Here she is on her first birthday--of course eating chocolate cake! She is her own little person, yes, but she does have my genes in her after all!
















Here she is at Busch Gardens when she was almost two. Yes, she was a peanut--but a truly cute and amazing peanut!










At three, we had quite the kiddo on our hands. Clearly ahead of many of her peers in the verbal department, she could weave stories and fairy tales that combined characters from so many of her favorite books (most of which were memorized word for word!) She also began to live in that pink dress--"The Dress I Like Best" it was called. Forwards, backwards, inside out, you name it, that is how she wore it. She woke up in the morning and put it on--no questions asked. I think people in our playgroup started to wonder if she owned any other clothes!






Erin has always had an incredible love of everything outside. She is truly a 4-season kiddo--skiing, snowshoeing, hiking, biking, sledding, gardening...all of it. Here she is at age 4 on top of the Beehive at Acadia National Park.
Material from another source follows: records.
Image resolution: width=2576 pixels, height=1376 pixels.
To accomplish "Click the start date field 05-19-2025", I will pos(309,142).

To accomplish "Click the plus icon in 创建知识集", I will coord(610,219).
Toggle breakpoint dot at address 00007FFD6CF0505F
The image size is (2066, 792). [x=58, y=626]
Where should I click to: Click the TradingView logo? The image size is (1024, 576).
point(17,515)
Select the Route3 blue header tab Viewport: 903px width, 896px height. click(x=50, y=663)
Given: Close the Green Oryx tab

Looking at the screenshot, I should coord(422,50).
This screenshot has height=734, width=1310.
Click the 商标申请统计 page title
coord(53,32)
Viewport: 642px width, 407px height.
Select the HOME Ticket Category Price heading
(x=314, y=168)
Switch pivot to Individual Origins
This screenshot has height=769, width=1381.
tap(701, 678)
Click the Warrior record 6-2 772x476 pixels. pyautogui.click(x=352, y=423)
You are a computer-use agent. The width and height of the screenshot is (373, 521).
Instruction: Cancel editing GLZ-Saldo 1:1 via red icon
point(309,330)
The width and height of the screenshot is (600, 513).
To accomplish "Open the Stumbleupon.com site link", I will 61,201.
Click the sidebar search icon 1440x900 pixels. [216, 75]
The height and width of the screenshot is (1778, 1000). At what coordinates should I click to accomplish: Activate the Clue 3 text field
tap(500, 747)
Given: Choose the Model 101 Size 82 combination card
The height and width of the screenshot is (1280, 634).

Around this time we met Joya, her invisible friend. Here they are just after her 5th birthday, all dressed up fancy together. Joya still makes regular appearances at our house. Sometimes she is responsible for the huge mess in the closet. I wish Joya cleaned up a little more after herself!




Erin turned 6 with gusto!












And seven with the same enthusiasm!













I can't wait to see what the next stages will bring. Regardless, Erin continues to teach us a ton--the kid who is out in front, testing the parental waters and smiling through it all. I'm pretty sure we will screw her up (or have already!), but so far she seems none the worse for the wear. She is our gifted, challenging, bouncy, outdoor, hiker-princess. I wouldn't trade her for anything!